Debugging Memory Exceptions in Java - Part I

It's been about a year since I published a post. From First Sunday of Advent:

I'll try to post a daily update; hopefully, a new generative piece everyday explaining the logic behind the engineering decisions and what I've learned.

Hahahahaha. Abort, Retry, Fail? (Don't be surprised to see this as a future blog post title 👀). Anywho, you know what they say, don't publicize your goals. Hopefully, this upcoming year, I'll be more honest to myself, but in my defense, I have spent the year accruing a long list of potential blog ideas; the first idea being an elementary post-mortem analysis and presentation of how I debug memory exceptions in Java.

Introduction

My goal is to deliver a brief presentation of how I debug Java memory exceptions in my local environment. I am not going to scrutinize production-grade tools (e.g. YourKit Java Profiler, New Relic, or Java Flight Recorder), though some tools may be used to fix production issues. Essentially, I want to provide some context around Java memory exceptions in terms of how I first encountered and had to debug a problem in my application, the routes explored and tools used to inspect and identify the memory exceptions, and suggestions for mitigating future issues. With any luck, the reader should get a glimpse and a curiosity for how memory works in Java and the tools available so that they'll be able to prevent memory exceptions or find and fix any memory leak errors that may occur.

Table of Contents

Context

I won't go into the business purpose of the application, from here on out referred to as "KnowledgeDB", from which I had to debug memory exceptions due to legal reasons. Better safe than really, really sorry. However, KnowledgeDB is primarily a monolith backed by Spring Boot with a React frontend hosted on RHEL7 instances and supported by Kubernetes (that was a mouthful). Unfortunately, KnowledgeDB would come crashing down every couple months. Our team would wake up in the morning to a couple emails that our application's Spring Boot services were unresponsive. Luckily for us, our frontend was geared to display an error when data retrieval failed, so all our team had to do was restart the Kubernetes pod hosting our backend services.

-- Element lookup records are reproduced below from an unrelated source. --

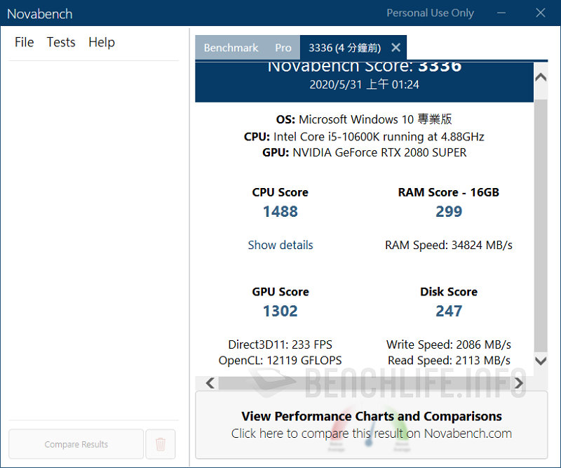The image size is (561, 468).
Task: Navigate to the next result using right arrow
Action: click(x=519, y=383)
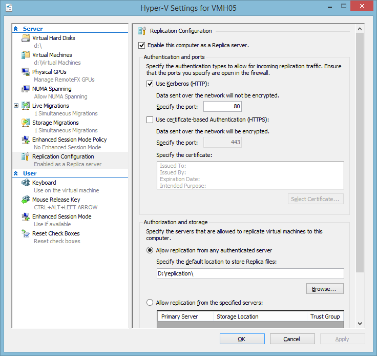Click the Mouse Release Key icon
The image size is (377, 356).
(26, 200)
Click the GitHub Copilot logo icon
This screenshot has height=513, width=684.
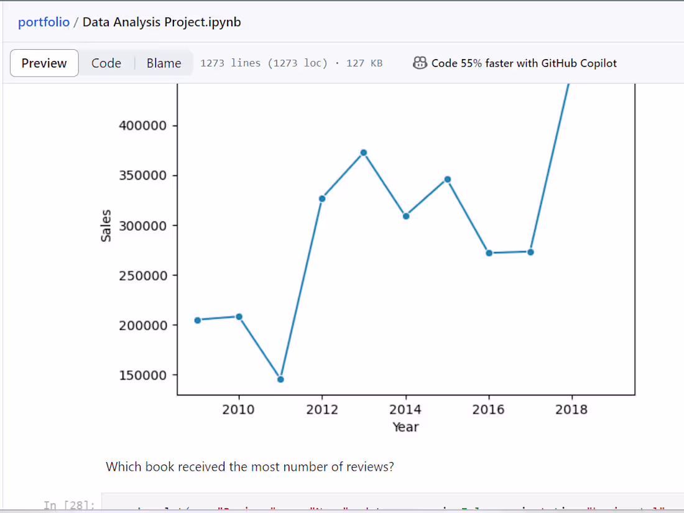(420, 63)
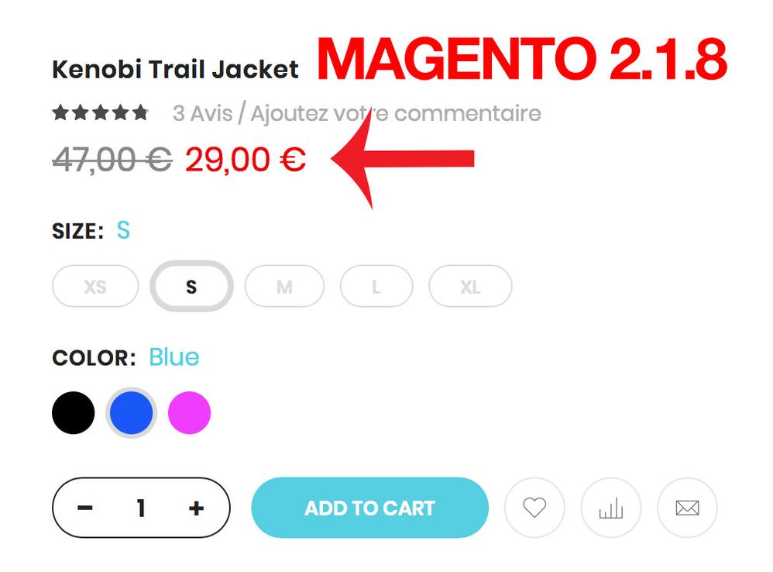This screenshot has width=773, height=572.
Task: Click Ajoutez votre commentaire link
Action: (396, 114)
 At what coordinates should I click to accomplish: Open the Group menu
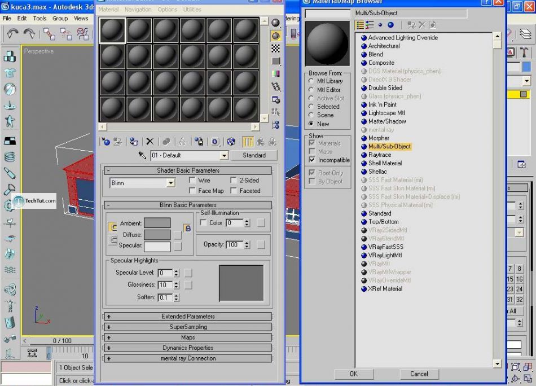point(60,18)
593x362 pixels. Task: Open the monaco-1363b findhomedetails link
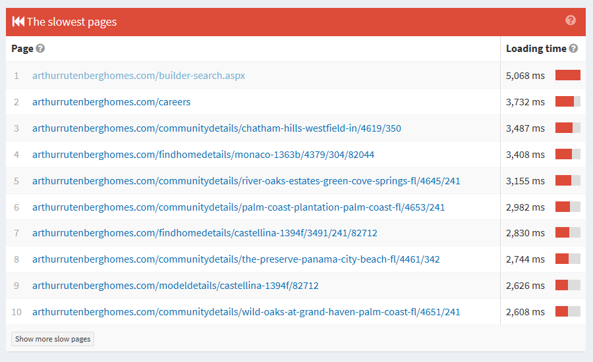(x=203, y=155)
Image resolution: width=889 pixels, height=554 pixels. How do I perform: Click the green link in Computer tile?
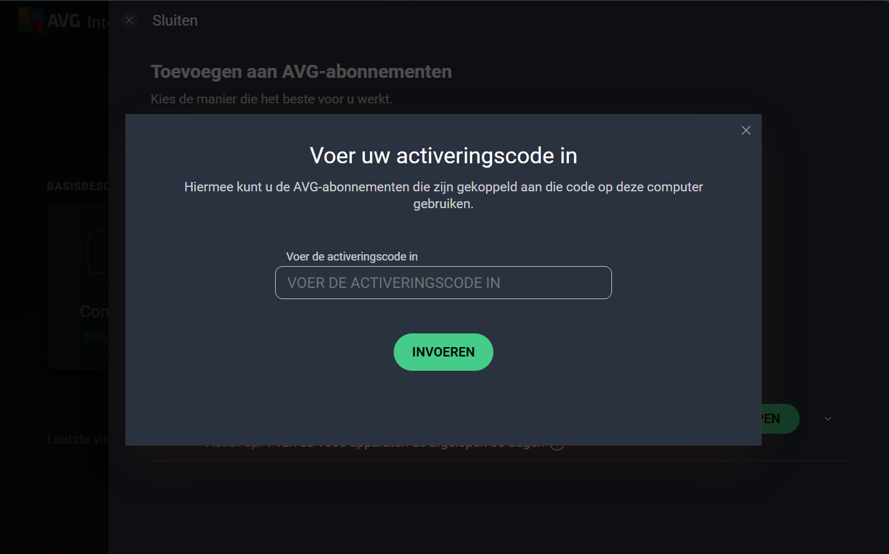pos(96,337)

To avoid further embarrasment and lost value, we wanted to make sure that we understood why our application's services crashed every two to three months. Without understanding the fundamental problem, memory usage stability is not guaranteed and the services will crash eventually.

Identifying the Problem

Before I delve into KnowledgeDB's specific problem, it is worthwile to take a step back and produce a plan of attack. Listed below are a sequence of questions that may help when investigating a memory leak so that we're not shuffling around like headless chickens:

Questions to Ask

  1. Do I have a memory leak?
  2. Which classes are leaking?
  3. What is keeping these objects alive (an instance in the application)?
  4. Where is it leaking from, or where in the code are these objects created and/or assigned?

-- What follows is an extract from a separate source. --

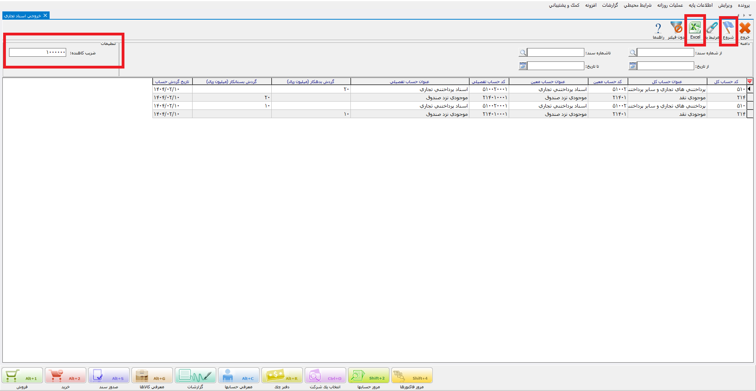This screenshot has width=756, height=391.
Task: Open the عملیات روزانه menu
Action: pos(670,5)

Hunting Down the Memory Leak

After inspecting the logs, the stacktrace seemed standard: Exception in thread <thread_name>: java.lang.OutOfMemoryError: Java heap space

Usually, the error is thrown when there is insufficient space to allocate an object in the Java heap. In this case, the garbage collector (GC) cannot make space available to accommodate a new object, and the heap cannot be expanded further. 1

Our initial observations were clear: the exception occurred periodically, around two to three months, and the issue was NOT behavior driven (i.e. if users went to a certain web page or performed a certain operation, the application would halt and catch fire). KnowledgeDB seemed to work as expected until its breaking point. Since our application lived on Kubernetes pods that were not brought down, we hypothesized that our long-lived application may be unintentially holding references to objects which were unable to be garbage-collected, a memory leak.

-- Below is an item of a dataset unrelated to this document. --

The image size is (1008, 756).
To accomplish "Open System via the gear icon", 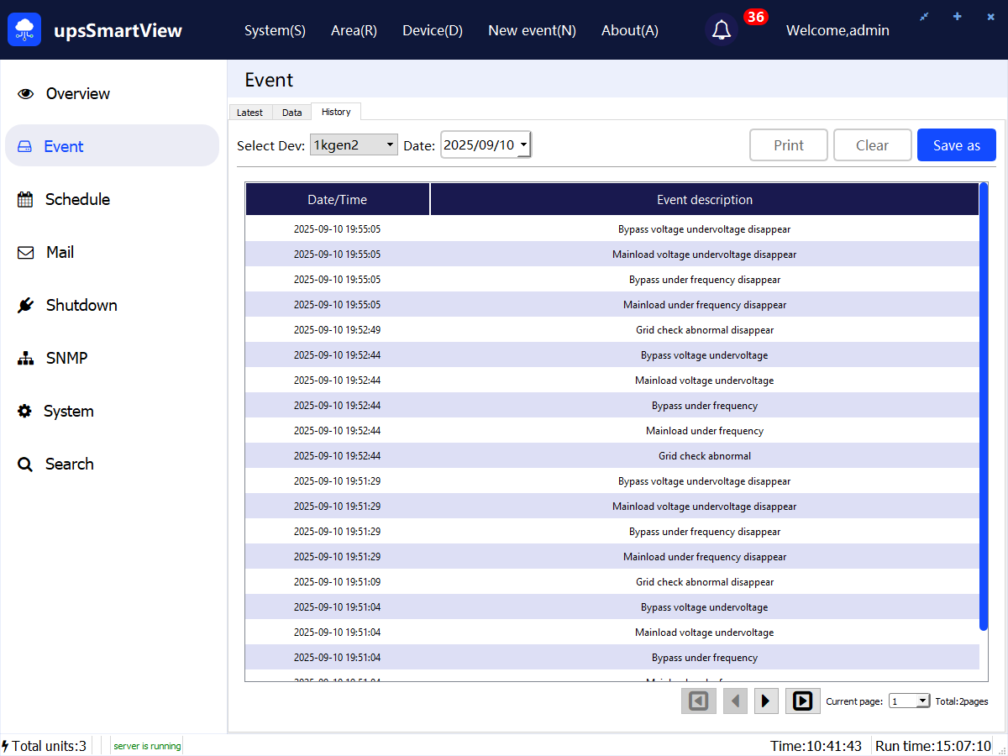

From the initial observations, our team decided to run the application overnight and investigate the logs to spot irregularities. For example, was garbage collection being performed routinely? Additionally, we wanted to create a unit test(s), or use a load testing tool, to initiate an expensive operation with deterministic memory pressure. If the memory grew proportionally to the number of requests, then the memory leak should be fixable - we would just have to track where in our application code the objects were being created.

Tools

VisualVM and Eclipse MAT

Due to the relatively simple GUI and its integration with IntelliJ, VisualVM is the tool that I've used the most to inspect the performance and quality of my application code.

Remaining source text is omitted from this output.